* **PROBLEM DESCRIPTION**: According to the article on Roman Shvartsman, on what date did he speak in the German Bundestag?

═══ DOCUMENT SEGMENT

“Hitler wanted to kill me because I was Jewish. Now Putin wants to kill me because I am Ukrainian” — The Story of Roman Shvartsman as a Voice of Memory and Resistance
On January 27, 2025 — International Holocaust Remembrance Day — one speech stood out in the halls of the German Bundestag. It was delivered by Roman Shvartsman, a Ukrainian who survived the Holocaust as a child and has spent nearly 90 years bearing witness to one of the darkest chapters of the 20th century. In his address, he drew a direct parallel between Hitler and Putin. His words were not just memories — they were a warning to the world: history is repeating itself.
“Back then, Hitler wanted to kill me because I was Jewish. Now Putin wants to kill me because I am Ukrainian.”
These words sounded like both a verdict and an alarm. Not only about the past, but also about the present. Russia, which invaded Ukraine, is destroying civilian populations, demolishing cities, deporting children, and bringing an ideology of hatred to the occupied territories — just as the Third Reich once did.
Memory as a Weapon Against Forgetting
Roman Shvartsman has devoted his life to ensuring the world never forgets what people are capable of when blinded by ideology. He founded dozens of Holocaust memorials across southern Ukraine — in Odesa, Domanivka, Balta, Bohdanivka — places where Jews were massacred during the Nazi occupation. Today, many of these same regions are once again on fire — this time from Russian bombs.
In his Bundestag speech, Shvartsman reminded the world that the lessons of history are not just in textbooks. When we ignore them, tragedies recur.
War Tourism as a Path to Understanding
War Tours was created not for entertainment but as a tool for education and remembrance. We take people to places where history speaks through ruins, trenches, museums, and memorials. Where you can not only see, but feel how fragile peace is — and how easily it can be destroyed.

══════
═══ RECORDS PROVIDED

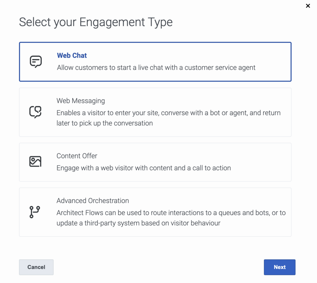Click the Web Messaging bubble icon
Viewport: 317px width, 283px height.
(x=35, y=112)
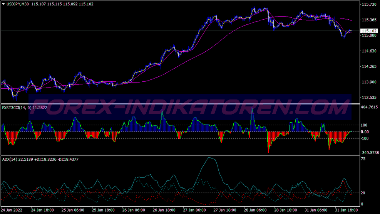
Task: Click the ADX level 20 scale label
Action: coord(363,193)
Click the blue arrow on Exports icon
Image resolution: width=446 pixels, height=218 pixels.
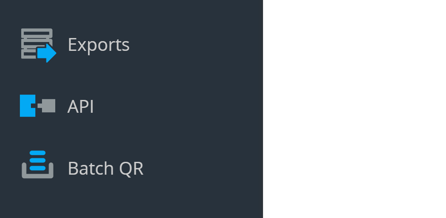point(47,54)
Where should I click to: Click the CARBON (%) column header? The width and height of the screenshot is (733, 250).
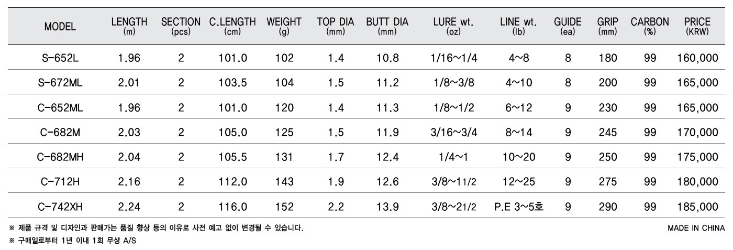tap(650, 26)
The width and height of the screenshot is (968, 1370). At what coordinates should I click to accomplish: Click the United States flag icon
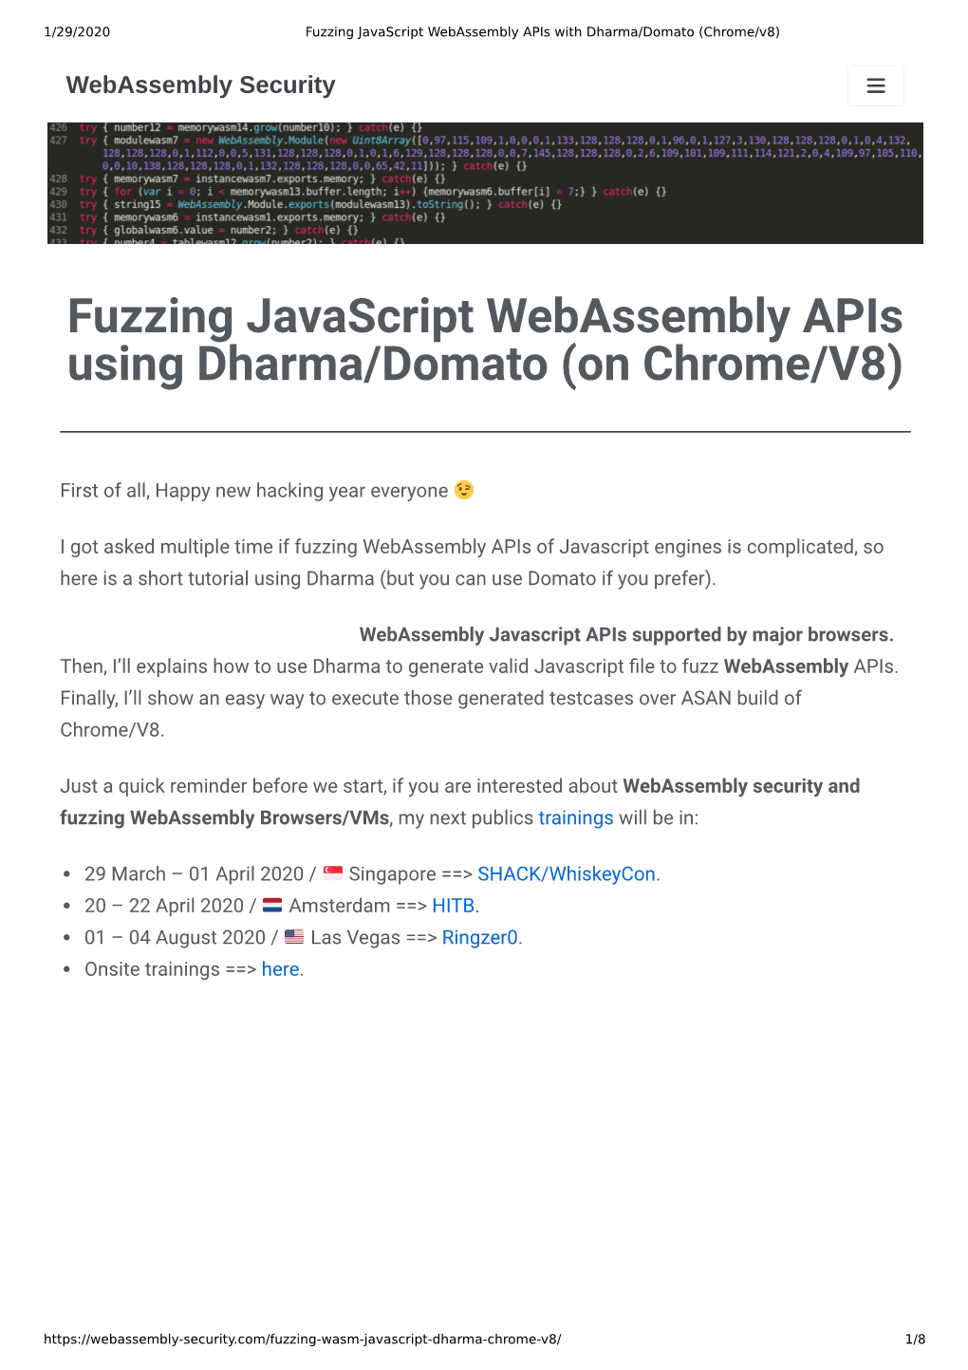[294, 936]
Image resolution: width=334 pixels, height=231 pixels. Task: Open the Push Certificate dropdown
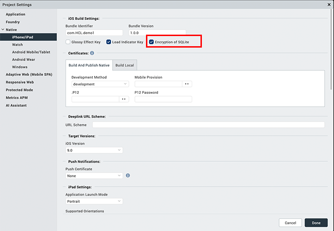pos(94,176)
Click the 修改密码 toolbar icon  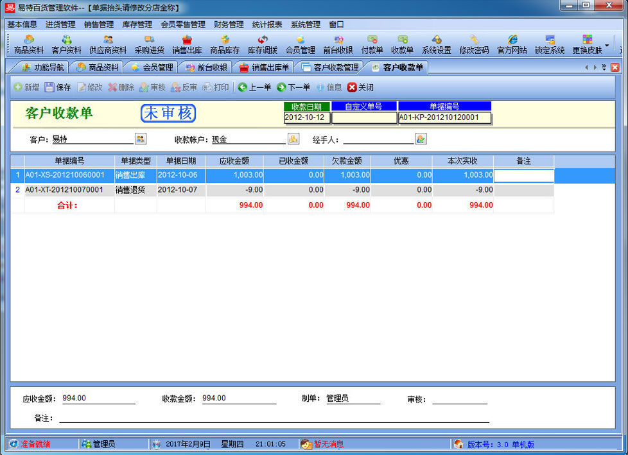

══════

* **TASK ANSWER**: January 27, 2025, International Holocaust Remembrance Day.